Reference Number: K 98-21

Inventors: Meng, Hui; Pu, Ye

USPTO Link: 6496262

Invention Summary

It is an object of the present invention to provide a holographic particle imaging system that is capable of extracting three-dimensional detail from the flow field, including but not limited to individual particle sizes, shapes, displacements, velocities and concentrations.

Another object of the present invention is to provide a workable optical configuration for HPIV, which combines the simplicity of in situ reconstruction with high image quality and easy optical access. The present HPIV configuration's 90-degree scattering feature permits optical access approaching that of planar PIV, which has been widely accepted.

A further object of the present invention is to provide a system with high compression ratios for the data to be processed, together with an efficient velocity field extraction algorithm. The use of particle centroids for velocity field extraction, rather than the image data extracted from the hologram as is used in some HPIV systems, permits the use of less storage and active memory, which speeds the processing of the data. Furthermore, retaining the spatial locations of the particle centroids permits particle pairing to be done after extraction of the major features of the flow; clearly this provides the best possible resolution of the velocity vector field.

To achieve these objects, there is provided a system for the holographic recording of three-dimensional images of a fluid seeded with particles, and for the extraction of the velocity vector field defined by the motion of the fluid. The system includes the specification of an off-axis holographic system utilizing 90-degree scattering to obtain low depth of focus and high SNR, in situ reconstruction of the time-separated holograms, extraction of the particle centroid locations from the time-separated holograms, and a velocity field extraction algorithm which uses particle centroid data, rather than digital images captured from the hologram, to perform the correlations needed to calculate the three-dimensional velocity vector field.

The system utilizes an object beam and two reference beams that are directed onto the holographic recording medium from different reference angles. The different reference angles permit the particle fields recorded at different points of time, t1 and t2=t1+dt, to be unambiguously distinguished from each other. The object wave is obtained by directing a third coherent wavefront at an angle perpendicular to the vector between the particle field and the single recording medium, so that the 90-degree scattering component from this beam interferes with first one reference beam at time t1, and then the other reference beam at time t2=t1+dt. The use of two angularly separated reference waves permits the time-separated holograms to be recorded on a single holographic recording medium.
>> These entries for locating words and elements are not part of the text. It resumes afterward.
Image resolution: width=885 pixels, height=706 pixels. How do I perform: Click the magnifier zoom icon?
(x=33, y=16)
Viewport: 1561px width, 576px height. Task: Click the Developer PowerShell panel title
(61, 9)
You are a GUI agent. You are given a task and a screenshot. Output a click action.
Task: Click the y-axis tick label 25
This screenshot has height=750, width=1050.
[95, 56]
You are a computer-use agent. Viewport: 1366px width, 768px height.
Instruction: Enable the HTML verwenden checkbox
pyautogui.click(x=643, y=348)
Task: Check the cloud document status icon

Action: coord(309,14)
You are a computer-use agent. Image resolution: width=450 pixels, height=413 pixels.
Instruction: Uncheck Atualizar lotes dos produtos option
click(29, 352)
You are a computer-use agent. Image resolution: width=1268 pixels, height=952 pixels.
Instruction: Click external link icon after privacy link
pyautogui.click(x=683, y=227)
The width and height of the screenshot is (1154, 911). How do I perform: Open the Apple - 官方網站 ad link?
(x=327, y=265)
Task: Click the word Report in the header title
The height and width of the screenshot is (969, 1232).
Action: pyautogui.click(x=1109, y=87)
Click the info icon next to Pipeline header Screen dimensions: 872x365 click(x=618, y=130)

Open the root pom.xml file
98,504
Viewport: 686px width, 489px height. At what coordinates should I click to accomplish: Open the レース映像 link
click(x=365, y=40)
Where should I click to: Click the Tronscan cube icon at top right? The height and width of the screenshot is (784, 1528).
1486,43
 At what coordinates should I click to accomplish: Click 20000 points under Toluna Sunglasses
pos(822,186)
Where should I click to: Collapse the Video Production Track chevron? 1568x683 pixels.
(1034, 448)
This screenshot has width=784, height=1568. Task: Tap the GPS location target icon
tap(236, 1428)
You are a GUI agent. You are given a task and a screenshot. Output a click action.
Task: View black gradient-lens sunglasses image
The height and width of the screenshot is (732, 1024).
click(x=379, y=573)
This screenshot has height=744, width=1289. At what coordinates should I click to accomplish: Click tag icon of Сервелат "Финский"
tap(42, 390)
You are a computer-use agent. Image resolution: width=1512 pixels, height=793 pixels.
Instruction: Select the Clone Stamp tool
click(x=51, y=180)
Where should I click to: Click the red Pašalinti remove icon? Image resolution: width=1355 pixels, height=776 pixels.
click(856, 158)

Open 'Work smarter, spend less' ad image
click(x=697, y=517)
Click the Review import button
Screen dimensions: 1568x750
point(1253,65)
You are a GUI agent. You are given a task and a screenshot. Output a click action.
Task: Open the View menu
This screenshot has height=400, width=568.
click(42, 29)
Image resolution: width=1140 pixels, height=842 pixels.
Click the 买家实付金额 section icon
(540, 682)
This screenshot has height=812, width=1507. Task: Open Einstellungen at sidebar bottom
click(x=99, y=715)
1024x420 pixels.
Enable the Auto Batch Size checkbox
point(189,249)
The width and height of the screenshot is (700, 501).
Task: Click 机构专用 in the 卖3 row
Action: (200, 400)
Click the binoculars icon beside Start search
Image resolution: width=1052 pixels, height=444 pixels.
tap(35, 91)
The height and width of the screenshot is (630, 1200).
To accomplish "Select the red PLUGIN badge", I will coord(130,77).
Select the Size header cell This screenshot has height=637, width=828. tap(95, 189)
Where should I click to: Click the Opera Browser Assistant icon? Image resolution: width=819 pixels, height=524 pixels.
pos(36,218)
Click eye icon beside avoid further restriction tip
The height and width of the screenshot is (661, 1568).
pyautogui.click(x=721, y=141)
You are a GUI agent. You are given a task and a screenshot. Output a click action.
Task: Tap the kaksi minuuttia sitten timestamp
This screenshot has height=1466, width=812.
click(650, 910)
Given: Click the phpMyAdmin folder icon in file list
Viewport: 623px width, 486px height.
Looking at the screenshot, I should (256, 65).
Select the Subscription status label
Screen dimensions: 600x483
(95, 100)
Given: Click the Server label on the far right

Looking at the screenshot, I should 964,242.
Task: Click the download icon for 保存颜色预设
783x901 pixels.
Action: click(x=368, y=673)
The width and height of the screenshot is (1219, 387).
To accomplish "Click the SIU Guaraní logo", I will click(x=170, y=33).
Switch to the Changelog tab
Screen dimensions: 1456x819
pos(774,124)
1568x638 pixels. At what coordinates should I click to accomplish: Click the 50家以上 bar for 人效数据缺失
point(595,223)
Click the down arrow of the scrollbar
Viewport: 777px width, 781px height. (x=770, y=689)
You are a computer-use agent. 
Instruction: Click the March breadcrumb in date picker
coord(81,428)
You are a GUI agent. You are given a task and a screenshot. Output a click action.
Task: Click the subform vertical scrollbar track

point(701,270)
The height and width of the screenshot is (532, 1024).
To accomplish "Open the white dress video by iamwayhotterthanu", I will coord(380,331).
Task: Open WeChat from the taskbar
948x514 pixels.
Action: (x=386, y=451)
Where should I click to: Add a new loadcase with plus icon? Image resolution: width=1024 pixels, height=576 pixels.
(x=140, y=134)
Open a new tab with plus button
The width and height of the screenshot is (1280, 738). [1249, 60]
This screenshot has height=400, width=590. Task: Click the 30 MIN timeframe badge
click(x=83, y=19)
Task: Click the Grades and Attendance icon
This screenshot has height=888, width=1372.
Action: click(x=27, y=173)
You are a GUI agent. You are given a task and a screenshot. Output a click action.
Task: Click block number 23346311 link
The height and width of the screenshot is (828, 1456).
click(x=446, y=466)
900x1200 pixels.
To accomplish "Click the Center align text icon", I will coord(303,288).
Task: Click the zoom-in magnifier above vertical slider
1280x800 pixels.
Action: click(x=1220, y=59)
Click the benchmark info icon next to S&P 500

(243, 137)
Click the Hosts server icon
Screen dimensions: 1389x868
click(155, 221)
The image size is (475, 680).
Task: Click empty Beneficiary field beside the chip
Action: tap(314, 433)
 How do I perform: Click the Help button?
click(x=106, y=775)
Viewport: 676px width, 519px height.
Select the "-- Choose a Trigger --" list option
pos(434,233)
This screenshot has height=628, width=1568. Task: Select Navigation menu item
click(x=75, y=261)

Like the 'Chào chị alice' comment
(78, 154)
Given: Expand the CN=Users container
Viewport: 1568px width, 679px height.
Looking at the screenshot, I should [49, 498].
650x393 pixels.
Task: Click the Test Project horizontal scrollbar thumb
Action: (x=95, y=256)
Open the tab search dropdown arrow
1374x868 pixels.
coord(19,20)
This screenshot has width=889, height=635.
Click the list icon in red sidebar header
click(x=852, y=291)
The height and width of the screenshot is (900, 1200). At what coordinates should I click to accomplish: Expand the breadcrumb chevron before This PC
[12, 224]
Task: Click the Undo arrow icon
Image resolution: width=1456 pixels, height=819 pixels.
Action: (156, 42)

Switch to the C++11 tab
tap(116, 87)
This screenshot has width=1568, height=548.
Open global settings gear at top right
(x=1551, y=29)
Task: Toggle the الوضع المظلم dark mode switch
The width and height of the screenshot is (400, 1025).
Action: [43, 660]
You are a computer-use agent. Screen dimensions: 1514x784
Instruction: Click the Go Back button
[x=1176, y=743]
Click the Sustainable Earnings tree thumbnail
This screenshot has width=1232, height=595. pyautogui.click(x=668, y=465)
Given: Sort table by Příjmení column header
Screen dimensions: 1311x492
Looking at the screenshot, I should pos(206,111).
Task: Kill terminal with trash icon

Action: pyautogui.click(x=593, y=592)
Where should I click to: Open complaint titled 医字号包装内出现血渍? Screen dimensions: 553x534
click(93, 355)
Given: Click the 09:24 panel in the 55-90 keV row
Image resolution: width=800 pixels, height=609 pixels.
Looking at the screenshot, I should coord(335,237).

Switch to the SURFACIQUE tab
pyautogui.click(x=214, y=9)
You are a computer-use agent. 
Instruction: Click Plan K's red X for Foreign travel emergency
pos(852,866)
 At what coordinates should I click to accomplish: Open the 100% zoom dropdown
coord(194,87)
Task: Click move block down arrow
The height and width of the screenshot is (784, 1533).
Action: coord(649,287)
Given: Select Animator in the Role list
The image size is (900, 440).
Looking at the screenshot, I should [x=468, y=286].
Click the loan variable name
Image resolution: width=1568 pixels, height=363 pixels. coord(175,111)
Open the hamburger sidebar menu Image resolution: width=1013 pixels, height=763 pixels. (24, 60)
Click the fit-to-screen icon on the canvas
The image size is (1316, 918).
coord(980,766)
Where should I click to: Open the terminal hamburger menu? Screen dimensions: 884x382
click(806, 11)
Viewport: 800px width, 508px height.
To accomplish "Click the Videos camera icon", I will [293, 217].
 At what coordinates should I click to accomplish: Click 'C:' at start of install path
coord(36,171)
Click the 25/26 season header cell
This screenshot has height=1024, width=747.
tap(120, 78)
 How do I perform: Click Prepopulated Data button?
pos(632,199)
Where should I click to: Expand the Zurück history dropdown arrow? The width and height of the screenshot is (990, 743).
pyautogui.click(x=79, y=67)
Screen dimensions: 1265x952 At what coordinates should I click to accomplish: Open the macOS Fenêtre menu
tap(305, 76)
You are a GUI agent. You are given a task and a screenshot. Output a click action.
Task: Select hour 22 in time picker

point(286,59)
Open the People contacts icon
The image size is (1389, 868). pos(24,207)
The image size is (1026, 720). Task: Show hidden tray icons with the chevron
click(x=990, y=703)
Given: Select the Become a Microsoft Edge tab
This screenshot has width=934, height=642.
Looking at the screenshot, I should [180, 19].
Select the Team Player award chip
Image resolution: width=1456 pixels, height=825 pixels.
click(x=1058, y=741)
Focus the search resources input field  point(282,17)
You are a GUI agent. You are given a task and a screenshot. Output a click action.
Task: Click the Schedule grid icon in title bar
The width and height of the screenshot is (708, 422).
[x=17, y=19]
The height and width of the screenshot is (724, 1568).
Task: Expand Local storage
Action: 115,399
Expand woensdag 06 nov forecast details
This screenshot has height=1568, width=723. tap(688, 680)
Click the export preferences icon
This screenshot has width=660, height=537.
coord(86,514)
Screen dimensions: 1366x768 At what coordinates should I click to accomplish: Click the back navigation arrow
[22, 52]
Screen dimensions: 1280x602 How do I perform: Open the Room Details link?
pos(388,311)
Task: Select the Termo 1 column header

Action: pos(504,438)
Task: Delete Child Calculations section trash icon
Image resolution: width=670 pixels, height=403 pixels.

This system geometry results in an improved Numerical Aperture and depth of focus, allowing three-dimensional information to be effectively extracted from the resulting holograms.

The complexity of the imaging system is somewhat ameliorated by the in situ reconstruction scheme, which uses substantially the same optics for reconstruction of the time-separated holograms. The two reference beams are recreated in exactly the same geometry used for recording; the holographic recording medium is placed in the same position with the emulsion facing in the opposite direction, so that the incident reference waves are effectively the phase-conjugates of the original reference waves. The object wave is not needed in the reconstruction process, and so is blocked. The reconstructed images are displayed alternately, on the opposite side of the holographic emulsion, by illuminating the emulsion alternately with the two reference beams.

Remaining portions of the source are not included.